2. The taxpayer will pay no penalty or interest. Without the program, penalties could be as much as 20% of the liability and current interest rates range from 3% to 5%. In the example above, without the VCSP, the taxpayer could be liable for as much as $40,050 in penalties and interest in addition to the $160,200 actual liability.

3. The IRS will not conduct a payroll tax audit for prior years with respect to the reclassified workers. The IRS guidance does not clarify whether this audit benefit applies with respect to past workers or only those individuals currently being reclassified. Presumably, it applies to past workers within the reclassified class if the taxpayer includes their compensation in the liability calculation. A taxpayer should ensure such a clarification be contained in the settlement agreement.

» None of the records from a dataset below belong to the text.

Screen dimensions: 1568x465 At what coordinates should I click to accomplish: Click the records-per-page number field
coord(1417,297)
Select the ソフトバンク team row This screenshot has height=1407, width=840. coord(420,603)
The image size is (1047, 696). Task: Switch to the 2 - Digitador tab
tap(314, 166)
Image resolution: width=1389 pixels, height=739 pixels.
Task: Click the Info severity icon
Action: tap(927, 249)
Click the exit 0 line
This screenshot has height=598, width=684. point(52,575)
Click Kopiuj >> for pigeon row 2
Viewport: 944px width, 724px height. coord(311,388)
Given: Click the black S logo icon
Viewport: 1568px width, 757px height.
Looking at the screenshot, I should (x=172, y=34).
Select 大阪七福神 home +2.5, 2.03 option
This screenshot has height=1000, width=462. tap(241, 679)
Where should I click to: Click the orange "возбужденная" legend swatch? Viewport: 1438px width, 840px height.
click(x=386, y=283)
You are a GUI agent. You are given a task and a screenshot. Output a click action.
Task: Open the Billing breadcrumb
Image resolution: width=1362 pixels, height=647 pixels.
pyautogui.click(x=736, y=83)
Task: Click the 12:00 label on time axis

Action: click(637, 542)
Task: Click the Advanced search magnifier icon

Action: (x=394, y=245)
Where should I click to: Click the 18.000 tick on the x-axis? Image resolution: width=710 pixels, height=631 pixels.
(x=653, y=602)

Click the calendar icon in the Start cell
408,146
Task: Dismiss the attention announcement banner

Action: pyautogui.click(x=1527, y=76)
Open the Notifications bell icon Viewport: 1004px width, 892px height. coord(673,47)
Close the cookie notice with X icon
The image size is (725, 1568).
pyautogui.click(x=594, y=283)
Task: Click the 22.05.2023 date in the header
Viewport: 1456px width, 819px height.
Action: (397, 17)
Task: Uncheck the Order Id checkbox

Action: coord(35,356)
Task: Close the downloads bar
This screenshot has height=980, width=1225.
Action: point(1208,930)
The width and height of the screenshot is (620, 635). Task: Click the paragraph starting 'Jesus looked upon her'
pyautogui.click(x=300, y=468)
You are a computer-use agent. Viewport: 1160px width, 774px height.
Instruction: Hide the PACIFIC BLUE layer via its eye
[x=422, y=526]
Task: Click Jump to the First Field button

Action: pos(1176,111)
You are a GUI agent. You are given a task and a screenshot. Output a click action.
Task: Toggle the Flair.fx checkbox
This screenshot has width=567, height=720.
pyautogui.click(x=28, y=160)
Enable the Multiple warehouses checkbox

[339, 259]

In return, the taxpayer agrees, for the next three years, to extend the three-year statute of limitations to six years.

Taxpayers must apply for acceptance into the program by filing Form 8952, Application for Voluntary Classification Settlement Program. The application requires the taxpayer determine its liability for the past-due payroll taxes. Thus, a taxpayer will know its actual liability before applying. The IRS recommends submitting the application at least 60 days prior to the desired reclassification date and will notify the applicant of acceptance or rejection.

The program is available to for-profit companies, tax-exempt entities and government entities.

The VCSP is not a business's sole remedy for misclassification for tax purposes. If, upon examination, the IRS determines that a business misclassified its workers, the business may still be able to obtain relief if it had a "reasonable basis" for classifying its workers as independent contractors and consistently treated that class of workers as independent contractors. A "reasonable basis" includes reasonable reliance on judicial precedent, an IRS revenue ruling or long-standing industry practice. Before applying to the program, a business may wish to seek legal advice regarding whether it likely has a "reasonable basis" for its current classification.

U.S. Treasury Circular 230 Notice: Any U.S. federal tax advice included in this communication was not intended or written to be used, and cannot be used, for the purposes of avoiding U.S. federal tax penalties.